Botanical Name: Ginkgo biloba Family: Ginkgoaceae

Common name(s): Ginkgo, Maidenhair Tree, Bai Guo (Chinese)


  • Tree, deciduous | Zone 3-8 | 100 feet tall | Fan-shaped, 2-lobed, green to yellow leaves | Flowers on both male and female trees | Foul-smelling seeds on female trees
  • Grows in a variety of conditions and thrives where many trees won’t


Leaves and fruit are harvested in autumn.


Tincture: A tincture is made from leaves. Dosage is 1 tsp 2-3 times/day with water.*

Decoction: A decoction of seeds is used to treat lung issues.

Externally: As a wash for skin sores and to remove freckles.


Constituents: Flavonoids, Ginkgolides, Bilobalides

Actions: Antiallergenic, antiasthmatic, antioxidant, antispasmodic, anti-inflammatory, circulatory stimulant & tonic

Uses: Improving circulation (to the brain and peripheries), Alzheimer’s, memory, Raynaud’s disease, arthritis and rheumatism, arteriosclerosis, vertigo, anxiety, lung issues (asthma, bronchitis, wheezing, coughs)

Cautions: Contact with the fleshy husk causes severe dermatitis and needs to be handled with gloves. The husk needs to be removed before use. Also, the extract can cause rare reactions (gastrointestinal, headache, skin allergies) in some individuals.


Bitter, astringent, neutral energy. Nuts are mildly toxic.
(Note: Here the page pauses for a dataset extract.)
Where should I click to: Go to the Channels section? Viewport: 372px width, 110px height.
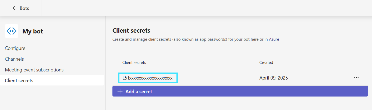point(14,59)
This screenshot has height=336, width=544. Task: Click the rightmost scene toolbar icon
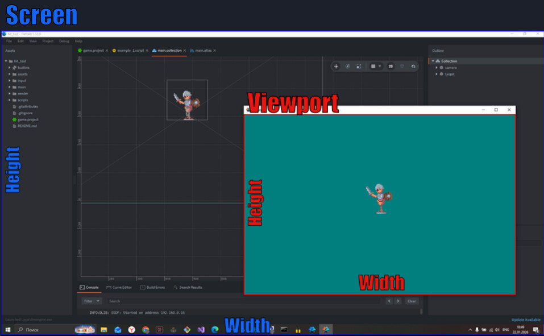point(413,67)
*According to a couple of these sources listed, a concentrated extract of 24% is the most effective dosage. The leaves are highest in flavonoids when they are yellow, and highest in ginkgolides just before the leaves are turning color. If making your own tincture, use a mixture of leaves in both these states. 

Personally, after researching this, I would stick to using leaves and not seeds in my own practice.

The Ginko tree is considered to be the oldest known tree, going back 190 million years. It has long been used in Chinese medicine.